Please restate word for word the line holding "The image size is (716, 1138)." and every following line through the end of the entries.

┄┄┄┄┄┄┄┄┄┄

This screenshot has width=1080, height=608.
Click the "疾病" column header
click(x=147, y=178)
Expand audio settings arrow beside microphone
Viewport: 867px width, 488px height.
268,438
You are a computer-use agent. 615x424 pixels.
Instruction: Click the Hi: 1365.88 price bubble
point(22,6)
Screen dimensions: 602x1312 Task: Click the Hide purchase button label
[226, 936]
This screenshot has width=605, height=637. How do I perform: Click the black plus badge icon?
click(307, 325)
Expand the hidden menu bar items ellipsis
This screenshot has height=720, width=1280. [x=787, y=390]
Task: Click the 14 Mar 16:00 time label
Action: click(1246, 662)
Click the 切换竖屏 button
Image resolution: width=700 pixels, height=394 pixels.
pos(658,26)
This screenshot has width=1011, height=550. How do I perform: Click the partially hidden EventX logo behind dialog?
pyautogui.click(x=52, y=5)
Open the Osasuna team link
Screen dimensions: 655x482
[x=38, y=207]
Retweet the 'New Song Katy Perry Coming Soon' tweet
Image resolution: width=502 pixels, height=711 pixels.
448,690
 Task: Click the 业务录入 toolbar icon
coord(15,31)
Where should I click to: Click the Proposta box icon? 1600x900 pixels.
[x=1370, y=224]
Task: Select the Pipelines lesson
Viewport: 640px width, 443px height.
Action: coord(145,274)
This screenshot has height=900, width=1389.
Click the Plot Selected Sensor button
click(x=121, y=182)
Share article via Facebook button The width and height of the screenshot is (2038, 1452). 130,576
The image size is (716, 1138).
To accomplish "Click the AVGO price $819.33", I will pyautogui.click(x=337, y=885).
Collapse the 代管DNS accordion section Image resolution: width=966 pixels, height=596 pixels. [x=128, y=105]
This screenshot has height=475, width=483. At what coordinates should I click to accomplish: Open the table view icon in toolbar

┄┄┄┄┄┄┄┄┄┄

SOLUTION FOR THIS TASK -
The image size is (716, 1138).
To accomplish "Click the AVGO price $819.33", I will pyautogui.click(x=337, y=885).
Collapse the 代管DNS accordion section Image resolution: width=966 pixels, height=596 pixels. [x=128, y=105]
This screenshot has height=475, width=483. At what coordinates should I click to accomplish: Open the table view icon in toolbar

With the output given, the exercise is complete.